■ PROBLEM TO WORK ON
From the entries below, transcribe exactly the lines between the line holding "Screen dimensions: 1200x627" and the line holding "Select the word", inclusive; skip all other lines.

*** Opening THE DATA ***

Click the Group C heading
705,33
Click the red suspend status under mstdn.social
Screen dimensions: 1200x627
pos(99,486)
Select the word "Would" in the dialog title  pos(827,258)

*** Closing THE DATA ***
*** Opening THE DATA ***

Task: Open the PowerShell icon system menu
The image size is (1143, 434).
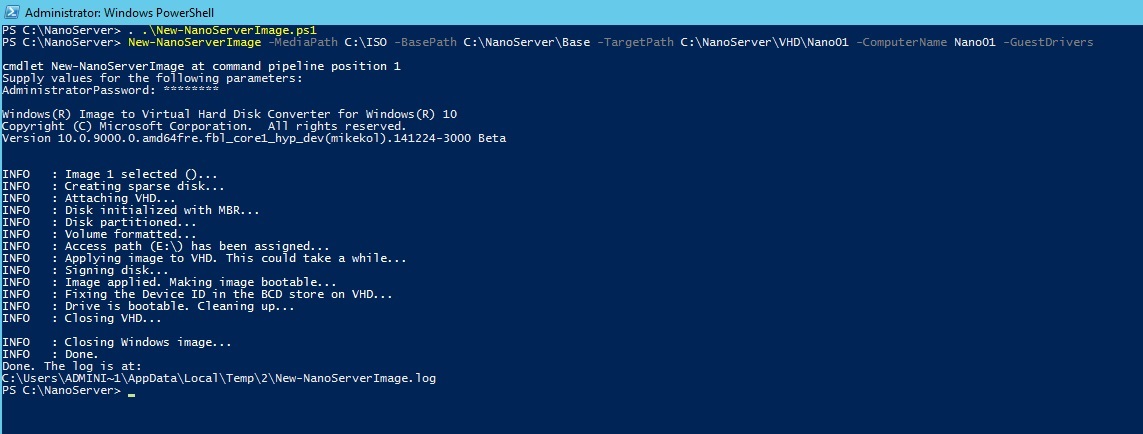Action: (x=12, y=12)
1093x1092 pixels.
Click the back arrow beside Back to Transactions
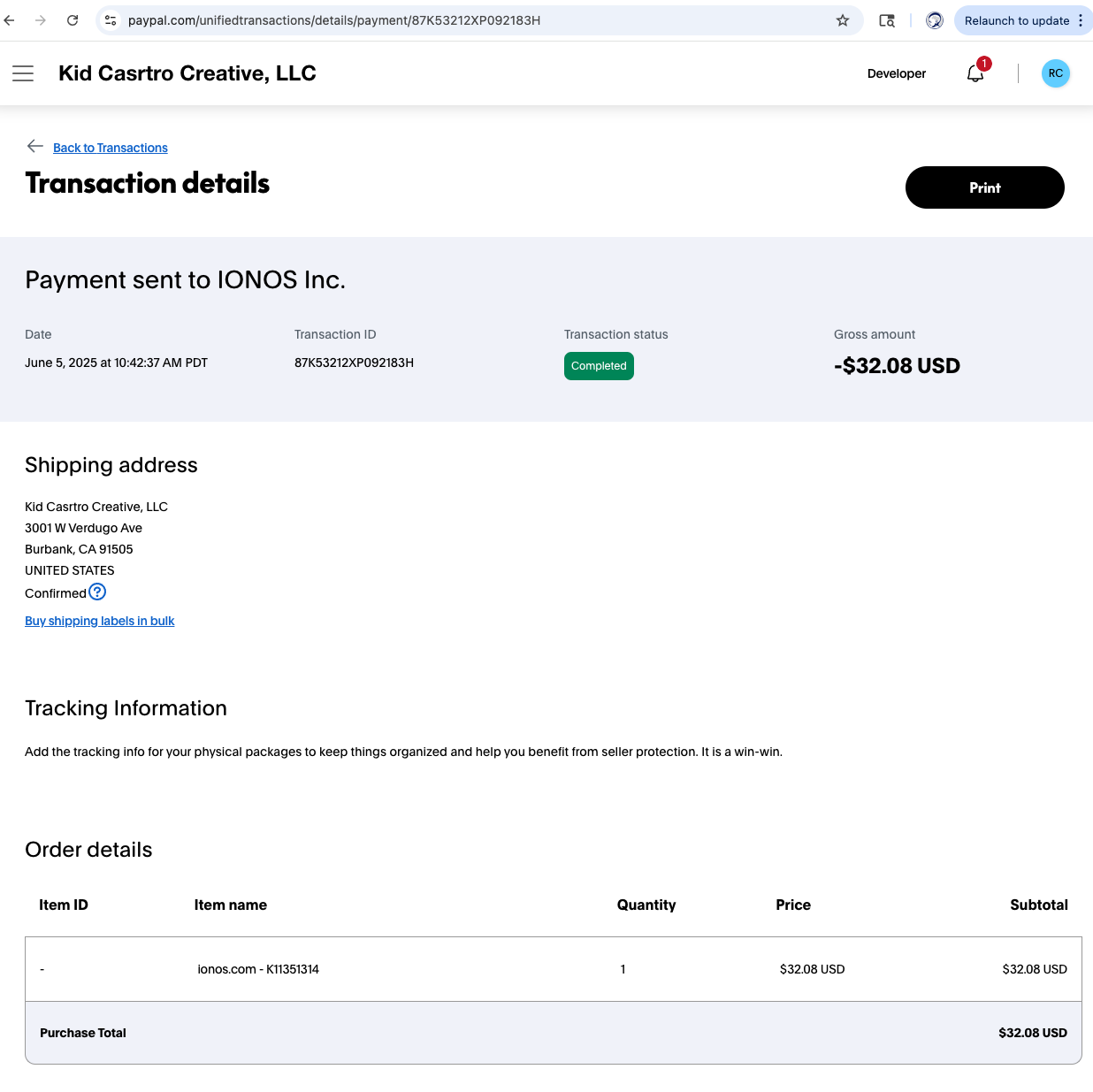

*** Closing THE DATA ***

■ REPLY TO THE TASK
Screen dimensions: 1200x627
pos(99,486)
Select the word "Would" in the dialog title  pos(827,258)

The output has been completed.